▶ _Exercise requirements_:
Turn the listing below into a JSON list of strings, one string per line. Leave out the blank lines.

------ Records to use ------

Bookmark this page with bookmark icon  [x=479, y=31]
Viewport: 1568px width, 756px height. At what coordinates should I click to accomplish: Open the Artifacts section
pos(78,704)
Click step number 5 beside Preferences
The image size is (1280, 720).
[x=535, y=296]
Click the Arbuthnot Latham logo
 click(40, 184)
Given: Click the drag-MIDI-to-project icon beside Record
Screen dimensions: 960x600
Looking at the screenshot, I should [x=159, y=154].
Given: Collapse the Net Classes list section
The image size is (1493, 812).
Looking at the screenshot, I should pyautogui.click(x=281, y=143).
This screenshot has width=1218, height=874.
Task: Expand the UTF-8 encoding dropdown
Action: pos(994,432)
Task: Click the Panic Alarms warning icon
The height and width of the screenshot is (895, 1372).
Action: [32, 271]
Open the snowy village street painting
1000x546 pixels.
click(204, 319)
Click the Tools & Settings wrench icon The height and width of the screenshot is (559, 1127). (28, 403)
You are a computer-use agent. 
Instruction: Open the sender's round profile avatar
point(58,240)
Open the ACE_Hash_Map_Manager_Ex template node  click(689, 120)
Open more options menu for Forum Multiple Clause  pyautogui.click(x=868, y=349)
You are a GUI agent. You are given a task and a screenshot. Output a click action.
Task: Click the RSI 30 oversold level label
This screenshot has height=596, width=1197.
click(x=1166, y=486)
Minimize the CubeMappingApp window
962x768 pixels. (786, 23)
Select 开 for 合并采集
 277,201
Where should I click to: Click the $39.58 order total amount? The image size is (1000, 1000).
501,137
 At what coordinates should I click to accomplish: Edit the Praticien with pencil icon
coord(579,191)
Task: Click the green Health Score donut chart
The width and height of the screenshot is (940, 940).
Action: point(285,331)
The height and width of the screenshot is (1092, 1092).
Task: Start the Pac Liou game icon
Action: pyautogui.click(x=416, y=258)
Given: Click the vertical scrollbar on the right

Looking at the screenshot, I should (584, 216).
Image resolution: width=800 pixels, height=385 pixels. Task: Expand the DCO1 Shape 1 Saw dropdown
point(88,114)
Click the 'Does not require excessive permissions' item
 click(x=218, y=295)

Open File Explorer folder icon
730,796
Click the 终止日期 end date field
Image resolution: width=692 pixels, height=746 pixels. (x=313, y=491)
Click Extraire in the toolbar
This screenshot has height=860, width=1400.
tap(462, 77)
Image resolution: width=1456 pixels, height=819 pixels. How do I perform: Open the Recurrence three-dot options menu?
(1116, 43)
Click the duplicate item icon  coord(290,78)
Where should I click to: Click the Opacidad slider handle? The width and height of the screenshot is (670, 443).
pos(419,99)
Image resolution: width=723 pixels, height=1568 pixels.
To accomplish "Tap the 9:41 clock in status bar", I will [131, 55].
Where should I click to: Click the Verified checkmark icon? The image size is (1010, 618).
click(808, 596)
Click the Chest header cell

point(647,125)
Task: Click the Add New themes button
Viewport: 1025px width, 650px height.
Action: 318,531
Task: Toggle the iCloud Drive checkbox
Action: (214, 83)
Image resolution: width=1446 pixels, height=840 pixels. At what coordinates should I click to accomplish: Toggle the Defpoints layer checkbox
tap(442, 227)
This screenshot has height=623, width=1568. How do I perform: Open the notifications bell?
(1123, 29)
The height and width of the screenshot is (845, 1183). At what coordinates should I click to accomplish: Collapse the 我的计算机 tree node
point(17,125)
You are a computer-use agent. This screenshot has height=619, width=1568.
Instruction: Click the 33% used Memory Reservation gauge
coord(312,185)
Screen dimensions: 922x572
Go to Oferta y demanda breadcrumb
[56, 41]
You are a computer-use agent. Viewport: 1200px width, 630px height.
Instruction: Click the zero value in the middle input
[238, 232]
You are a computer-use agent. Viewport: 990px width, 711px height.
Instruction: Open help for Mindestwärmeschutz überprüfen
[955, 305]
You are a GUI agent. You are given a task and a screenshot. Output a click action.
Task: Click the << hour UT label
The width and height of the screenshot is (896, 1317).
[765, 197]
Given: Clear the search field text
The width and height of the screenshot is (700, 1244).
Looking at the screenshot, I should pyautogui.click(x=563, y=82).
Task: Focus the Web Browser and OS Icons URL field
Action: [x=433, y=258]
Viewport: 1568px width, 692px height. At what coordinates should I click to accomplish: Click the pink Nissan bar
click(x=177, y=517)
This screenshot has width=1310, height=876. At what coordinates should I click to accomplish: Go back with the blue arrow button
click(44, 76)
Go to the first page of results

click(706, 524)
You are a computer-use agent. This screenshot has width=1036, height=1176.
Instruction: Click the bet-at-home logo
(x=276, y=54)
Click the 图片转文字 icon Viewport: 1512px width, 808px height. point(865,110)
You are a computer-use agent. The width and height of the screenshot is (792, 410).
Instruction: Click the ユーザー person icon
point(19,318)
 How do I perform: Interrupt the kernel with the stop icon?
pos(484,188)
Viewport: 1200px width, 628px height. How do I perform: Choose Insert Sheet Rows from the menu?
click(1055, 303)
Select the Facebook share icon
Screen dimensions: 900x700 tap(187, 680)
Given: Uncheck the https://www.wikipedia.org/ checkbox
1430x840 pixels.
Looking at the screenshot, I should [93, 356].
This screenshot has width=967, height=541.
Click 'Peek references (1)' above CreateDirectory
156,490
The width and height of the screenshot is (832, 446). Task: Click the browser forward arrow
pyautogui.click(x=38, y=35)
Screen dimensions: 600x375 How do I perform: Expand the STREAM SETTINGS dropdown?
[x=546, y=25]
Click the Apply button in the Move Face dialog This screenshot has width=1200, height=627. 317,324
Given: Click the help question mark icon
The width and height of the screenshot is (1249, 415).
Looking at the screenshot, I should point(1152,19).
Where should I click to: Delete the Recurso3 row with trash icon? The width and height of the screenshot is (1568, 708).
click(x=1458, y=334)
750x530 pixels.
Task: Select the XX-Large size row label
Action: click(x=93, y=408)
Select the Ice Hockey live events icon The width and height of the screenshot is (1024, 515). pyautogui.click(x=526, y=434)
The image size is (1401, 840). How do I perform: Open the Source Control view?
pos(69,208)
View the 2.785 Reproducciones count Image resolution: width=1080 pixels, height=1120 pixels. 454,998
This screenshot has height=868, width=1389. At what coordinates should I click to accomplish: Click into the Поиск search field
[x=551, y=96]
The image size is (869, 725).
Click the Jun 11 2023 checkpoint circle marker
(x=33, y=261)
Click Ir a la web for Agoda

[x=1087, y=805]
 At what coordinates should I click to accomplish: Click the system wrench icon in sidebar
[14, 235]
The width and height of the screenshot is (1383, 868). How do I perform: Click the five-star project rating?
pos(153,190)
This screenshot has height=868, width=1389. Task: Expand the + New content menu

------

▶ _Written solution_:
[
  "Bookmark this page with bookmark icon  [x=479, y=31]",
  "Viewport: 1568px width, 756px height. At what coordinates should I click to accomplish: Open the Artifacts section",
  "pos(78,704)",
  "Click step number 5 beside Preferences",
  "The image size is (1280, 720).",
  "[x=535, y=296]",
  "Click the Arbuthnot Latham logo",
  " click(40, 184)",
  "Given: Click the drag-MIDI-to-project icon beside Record",
  "Screen dimensions: 960x600",
  "Looking at the screenshot, I should [x=159, y=154].",
  "Given: Collapse the Net Classes list section",
  "The image size is (1493, 812).",
  "Looking at the screenshot, I should pyautogui.click(x=281, y=143).",
  "This screenshot has width=1218, height=874.",
  "Task: Expand the UTF-8 encoding dropdown",
  "Action: pos(994,432)",
  "Task: Click the Panic Alarms warning icon",
  "The height and width of the screenshot is (895, 1372).",
  "Action: [32, 271]",
  "Open the snowy village street painting",
  "1000x546 pixels.",
  "click(204, 319)",
  "Click the Tools & Settings wrench icon The height and width of the screenshot is (559, 1127). (28, 403)",
  "You are a computer-use agent. ",
  "Instruction: Open the sender's round profile avatar",
  "point(58,240)",
  "Open the ACE_Hash_Map_Manager_Ex template node  click(689, 120)",
  "Open more options menu for Forum Multiple Clause  pyautogui.click(x=868, y=349)",
  "You are a GUI agent. You are given a task and a screenshot. Output a click action.",
  "Task: Click the RSI 30 oversold level label",
  "This screenshot has height=596, width=1197.",
  "click(x=1166, y=486)",
  "Minimize the CubeMappingApp window",
  "962x768 pixels. (786, 23)",
  "Select 开 for 合并采集",
  " 277,201",
  "Where should I click to: Click the $39.58 order total amount? The image size is (1000, 1000).",
  "501,137",
  " At what coordinates should I click to accomplish: Edit the Praticien with pencil icon",
  "coord(579,191)",
  "Task: Click the green Health Score donut chart",
  "The width and height of the screenshot is (940, 940).",
  "Action: point(285,331)",
  "The height and width of the screenshot is (1092, 1092).",
  "Task: Start the Pac Liou game icon",
  "Action: pyautogui.click(x=416, y=258)",
  "Given: Click the vertical scrollbar on the right",
  "Looking at the screenshot, I should (584, 216).",
  "Image resolution: width=800 pixels, height=385 pixels. Task: Expand the DCO1 Shape 1 Saw dropdown",
  "point(88,114)",
  "Click the 'Does not require excessive permissions' item",
  " click(x=218, y=295)",
  "Open File Explorer folder icon",
  "730,796",
  "Click the 终止日期 end date field",
  "Image resolution: width=692 pixels, height=746 pixels. (x=313, y=491)",
  "Click Extraire in the toolbar",
  "This screenshot has height=860, width=1400.",
  "tap(462, 77)",
  "Image resolution: width=1456 pixels, height=819 pixels. How do I perform: Open the Recurrence three-dot options menu?",
  "(1116, 43)",
  "Click the duplicate item icon  coord(290,78)",
  "Where should I click to: Click the Opacidad slider handle? The width and height of the screenshot is (670, 443).",
  "pos(419,99)",
  "Image resolution: width=723 pixels, height=1568 pixels.",
  "To accomplish \"Tap the 9:41 clock in status bar\", I will [131, 55].",
  "Where should I click to: Click the Verified checkmark icon? The image size is (1010, 618).",
  "click(808, 596)",
  "Click the Chest header cell",
  "point(647,125)",
  "Task: Click the Add New themes button",
  "Viewport: 1025px width, 650px height.",
  "Action: 318,531",
  "Task: Toggle the iCloud Drive checkbox",
  "Action: (214, 83)",
  "Image resolution: width=1446 pixels, height=840 pixels. At what coordinates should I click to accomplish: Toggle the Defpoints layer checkbox",
  "tap(442, 227)",
  "This screenshot has height=623, width=1568. How do I perform: Open the notifications bell?",
  "(1123, 29)",
  "The height and width of the screenshot is (845, 1183). At what coordinates should I click to accomplish: Collapse the 我的计算机 tree node",
  "point(17,125)",
  "You are a computer-use agent. This screenshot has height=619, width=1568.",
  "Instruction: Click the 33% used Memory Reservation gauge",
  "coord(312,185)",
  "Screen dimensions: 922x572",
  "Go to Oferta y demanda breadcrumb",
  "[56, 41]",
  "You are a computer-use agent. Viewport: 1200px width, 630px height.",
  "Instruction: Click the zero value in the middle input",
  "[238, 232]",
  "You are a computer-use agent. Viewport: 990px width, 711px height.",
  "Instruction: Open help for Mindestwärmeschutz überprüfen",
  "[955, 305]",
  "You are a GUI agent. You are given a task and a screenshot. Output a click action.",
  "Task: Click the << hour UT label",
  "The width and height of the screenshot is (896, 1317).",
  "[765, 197]",
  "Given: Clear the search field text",
  "The width and height of the screenshot is (700, 1244).",
  "Looking at the screenshot, I should pyautogui.click(x=563, y=82).",
  "Task: Focus the Web Browser and OS Icons URL field",
  "Action: [x=433, y=258]",
  "Viewport: 1568px width, 692px height. At what coordinates should I click to accomplish: Click the pink Nissan bar",
  "click(x=177, y=517)",
  "This screenshot has width=1310, height=876. At what coordinates should I click to accomplish: Go back with the blue arrow button",
  "click(44, 76)",
  "Go to the first page of results",
  "click(706, 524)",
  "You are a computer-use agent. This screenshot has width=1036, height=1176.",
  "Instruction: Click the bet-at-home logo",
  "(x=276, y=54)",
  "Click the 图片转文字 icon Viewport: 1512px width, 808px height. point(865,110)",
  "You are a computer-use agent. The width and height of the screenshot is (792, 410).",
  "Instruction: Click the ユーザー person icon",
  "point(19,318)",
  " How do I perform: Interrupt the kernel with the stop icon?",
  "pos(484,188)",
  "Viewport: 1200px width, 628px height. How do I perform: Choose Insert Sheet Rows from the menu?",
  "click(1055, 303)",
  "Select the Facebook share icon",
  "Screen dimensions: 900x700 tap(187, 680)",
  "Given: Uncheck the https://www.wikipedia.org/ checkbox",
  "1430x840 pixels.",
  "Looking at the screenshot, I should [93, 356].",
  "This screenshot has width=967, height=541.",
  "Click 'Peek references (1)' above CreateDirectory",
  "156,490",
  "The width and height of the screenshot is (832, 446). Task: Click the browser forward arrow",
  "pyautogui.click(x=38, y=35)",
  "Screen dimensions: 600x375 How do I perform: Expand the STREAM SETTINGS dropdown?",
  "[x=546, y=25]",
  "Click the Apply button in the Move Face dialog This screenshot has width=1200, height=627. 317,324",
  "Given: Click the help question mark icon",
  "The width and height of the screenshot is (1249, 415).",
  "Looking at the screenshot, I should point(1152,19).",
  "Where should I click to: Delete the Recurso3 row with trash icon? The width and height of the screenshot is (1568, 708).",
  "click(x=1458, y=334)",
  "750x530 pixels.",
  "Task: Select the XX-Large size row label",
  "Action: click(x=93, y=408)",
  "Select the Ice Hockey live events icon The width and height of the screenshot is (1024, 515). pyautogui.click(x=526, y=434)",
  "The image size is (1401, 840). How do I perform: Open the Source Control view?",
  "pos(69,208)",
  "View the 2.785 Reproducciones count Image resolution: width=1080 pixels, height=1120 pixels. 454,998",
  "This screenshot has height=868, width=1389. At what coordinates should I click to accomplish: Click into the Поиск search field",
  "[x=551, y=96]",
  "The image size is (869, 725).",
  "Click the Jun 11 2023 checkpoint circle marker",
  "(x=33, y=261)",
  "Click Ir a la web for Agoda",
  "[x=1087, y=805]",
  " At what coordinates should I click to accomplish: Click the system wrench icon in sidebar",
  "[14, 235]",
  "The width and height of the screenshot is (1383, 868). How do I perform: Click the five-star project rating?",
  "pos(153,190)",
  "This screenshot has height=868, width=1389. Task: Expand the + New content menu"
]